## Exercices à faire
a. Dans le texte sur l'hiver québécois, reprenez le passage allant de « Bernard Voyer fait » jusqu'à « en s’y adaptant. » en remplaçant « géographe » par « chercheur ».
b. D'après le texte sur l'hiver québécois, quel pourcentage des hivernants québécois haïssent l'hiver selon le classement de Louis-Bernard Hamelin?

«Un jour, à Bali, j’ai dit à ma blonde: “Tu vois ce rocher rouge qui sort de la mer? Imagine-le avec l’eau gelée ben raide tout autour…”» L’affirmation qui précède n’est pas une réplique de Mr. Freeze dans Batman & Robin, mais bien le commentaire d’un Québécois pure laine, l’explorateur Bernard Voyer. «En fait, il n’y a pas d’endroit que je n’aie imaginé complètement gelé», explique celui qui a notamment conquis le pôle Sud à skis de fond.

Bernard Voyer fait partie des inconditionnels de l’hiver québécois, cette frange peu visible d’individus qui trépignent à l’idée de vivre ivres de givre. Contrairement à ce qu’on pourrait penser, il ne s’agit pas d’une minorité, si on se fie aux observations de l’éminent géographe Louis-Bernard Hamelin. Celui-ci classe comme suit les hivernants québécois: 10 % qui haïssent l’hiver, 30 % d’irréductibles mordus qui en rêvent l’été, et 60 % qui considèrent que la saison froide fait partie de la réalité d’ici et qui composent avec la situation sans s’en plaindre, en s’y adaptant.

## Matériel fourni
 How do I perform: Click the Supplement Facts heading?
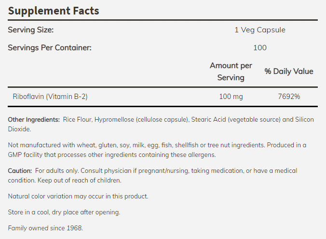pos(54,11)
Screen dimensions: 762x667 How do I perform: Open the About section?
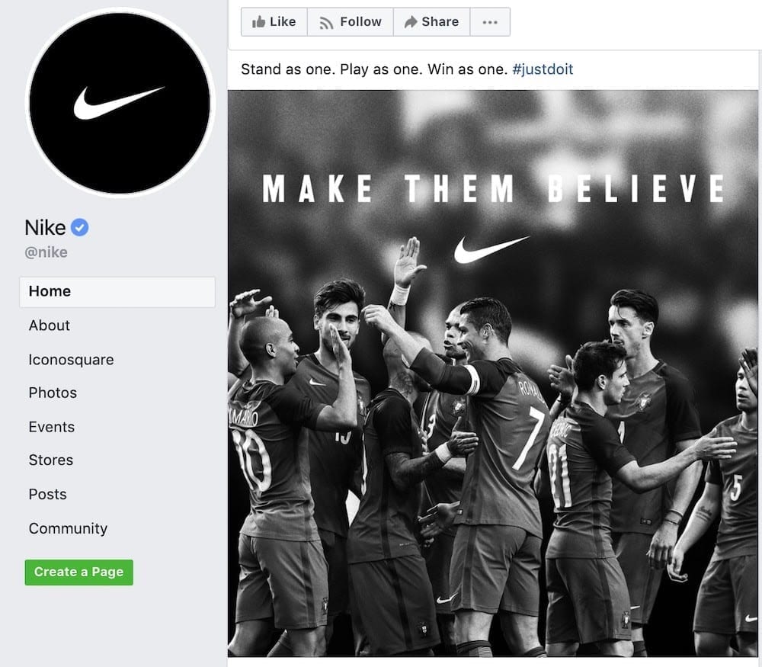coord(50,325)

## Réponses attendues
a.
Bernard Voyer fait partie des inconditionnels de l’hiver québécois, cette frange peu visible d’individus qui trépignent à l’idée de vivre ivres de givre. Contrairement à ce qu’on pourrait penser, il ne s’agit pas d’une minorité, si on se fie aux observations de l’éminent chercheur Louis-Bernard Hamelin. Celui-ci classe comme suit les hivernants québécois: 10 % qui haïssent l’hiver, 30 % d’irréductibles mordus qui en rêvent l’été, et 60 % qui considèrent que la saison froide fait partie de la réalité d’ici et qui composent avec la situation sans s’en plaindre, en s’y adaptant.

b. 10 %